Develop a "macro-strategy" for nuclear R,D&D by Government with industry that focuses on current generation activities, near term new build, and development of future nuclear systems

  Government with industry should develop the "macro-strategy" for UK nuclear R,D&D needed to address the three time frames of; support for current generation activities, support for near term new build, and long term participation in international programmes to yield future nuclear systems.

    —  For current generation, industry will continue to lead on R,D&D linked to improving operations. New Government action is needed, however, to stabilise and encourage the underpinning science base, particularly in universities, through the teaching of nuclear topics, and research in areas such as materials behaviour, nuclear physics and thermal hydraulics.

    —  For the option of new build in the near term, new Government action is needed to expand the current nuclear skill base to provide the expertise to regulate, build and operate such systems. The favoured design for UK new build is based on LWR technologies which necessitates broadening the underpinning science base.

    —  For future nuclear systems, Government support is needed to ensure that industry can represent the UK as an effective and credible participant in international collaborations. A domestic R,D&D programme is needed so that the UK has something it can contribute, which should be in the areas where historically the UK has held niche expertise, such as graphite technology, gas cooled systems, materials performance etc.

TOR 3: TO ASSESS THE SKILL BASE AND THE STATE OF R,D&D FOR DIFFERENT TECHNOLOGIES

3.1  Summary of Key Points

    —  The UK nuclear skills base and infrastructure have been in steep decline over past decades, with key centres of national expertise lost and facilities closed. The PIU Energy Review, commented on the state of the UK's nuclear expertise base and says Government (via its different agencies) needs to take action. However, allocation of specific responsibilities is still awaited, and further delay only makes the issues more serious.

    —  The size of the UK nuclear skills base and R,D&D infrastructure is now at such a low level it now threatens the capability to reopen the nuclear option.

    —  For a sustainable future, fresh graduates with knowledge of nuclear technology need to be brought into the industry to replenish the existing workforce and ensure "trans-generational" transfer of know-how and experience.

    —  The recent HSE Nuclear Skills Audit highlighted concern that a skill shortage is developing in the nuclear sector.
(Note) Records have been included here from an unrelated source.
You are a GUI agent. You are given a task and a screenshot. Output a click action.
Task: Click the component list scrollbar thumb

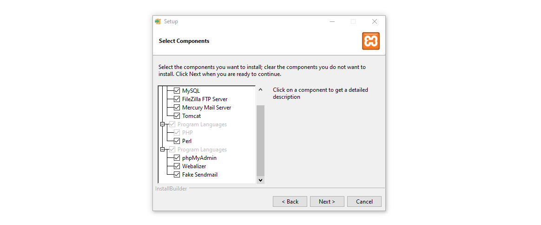click(260, 141)
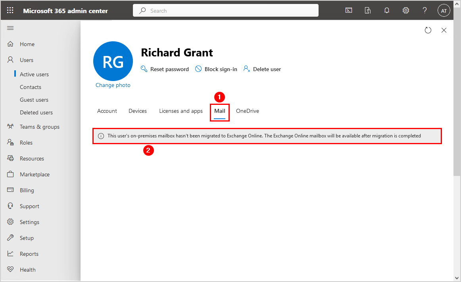Close the user details panel
Image resolution: width=461 pixels, height=282 pixels.
[x=444, y=30]
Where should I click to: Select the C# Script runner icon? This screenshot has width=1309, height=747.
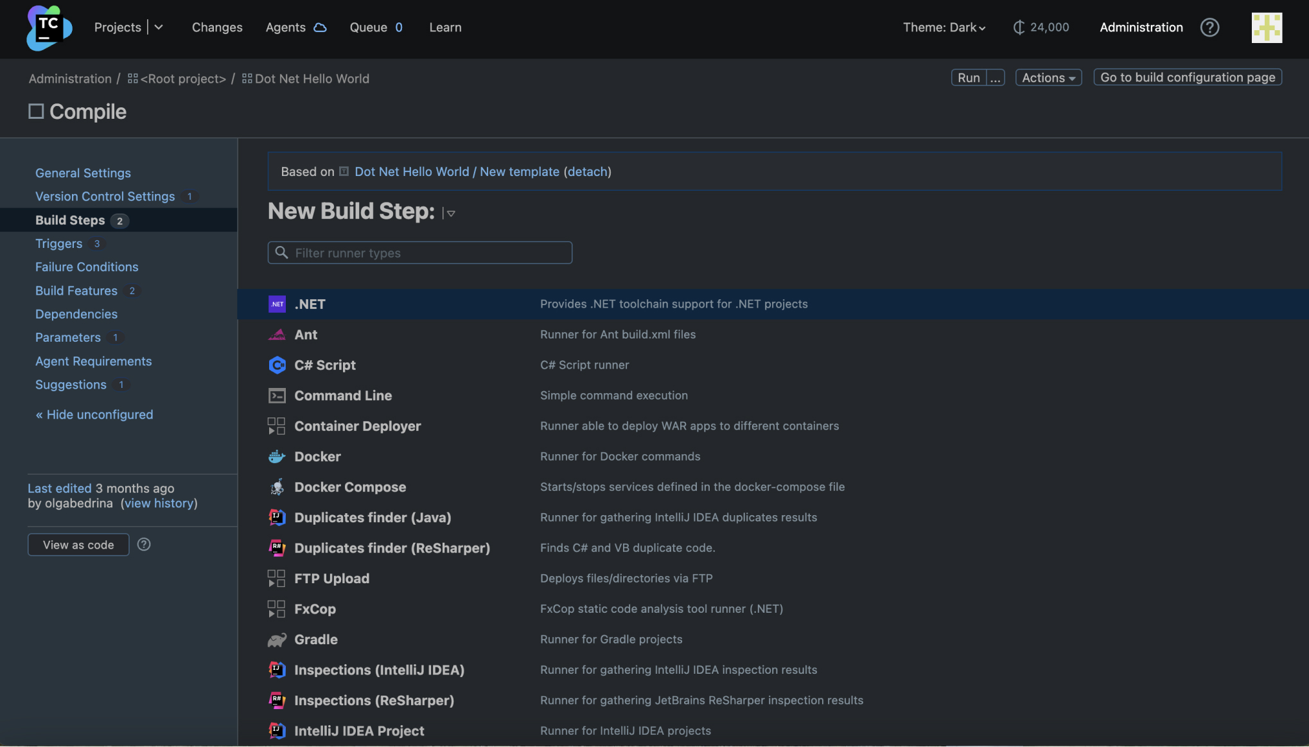(x=276, y=364)
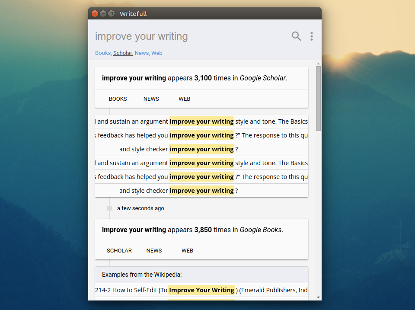Open NEWS under the Google Books result

[x=154, y=250]
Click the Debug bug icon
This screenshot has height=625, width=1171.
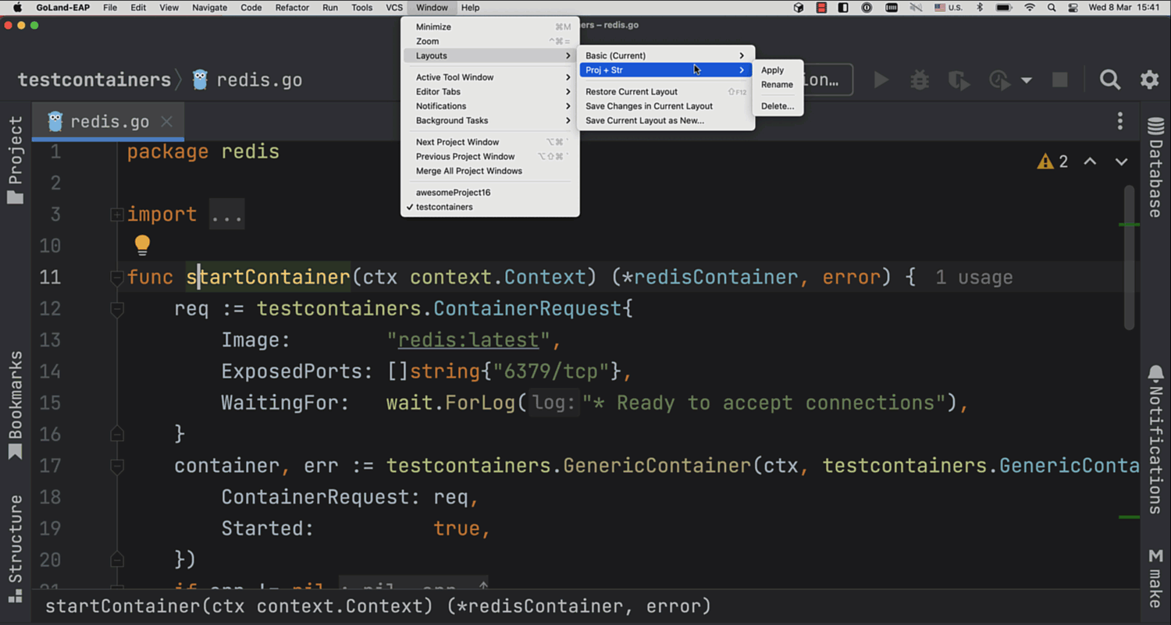tap(920, 80)
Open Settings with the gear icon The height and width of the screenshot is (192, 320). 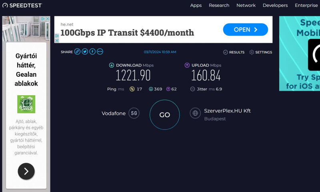click(261, 52)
It calls for a "national research strategy" and "strongly commended" BNFL in its steps with University Research Alliances (URAs) to revitalise nuclear skills in the university sector, but said that "reliance must not be placed on one company",

    —  In line with the decline of the UK's nuclear skill base, there has been a steady downward trend in R,D&D output measured in terms of patents and publications.

    —  The current uncertainty over the future role of nuclear energy in the UK is further damaging the skill base, discouraging those in the industry from remaining, and discouraging those who may wish to join.

3.2  Commentary on Key Issues Above

    —  The DTI audit on nuclear skills, has recently produced a draft report on its Nuclear and Radiological Skills Study. The following is an extract from the executive summary:

    "The ability to apply nuclear and radiological technology is essential for the continued operation of existing nuclear power stations (which currently supply approximately 23% of the UK's generating capacity). The recent PIU Energy Review also spoke of "good grounds for taking a positive stance to keeping the nuclear option open"; the availability of skills would also be key to such a policy.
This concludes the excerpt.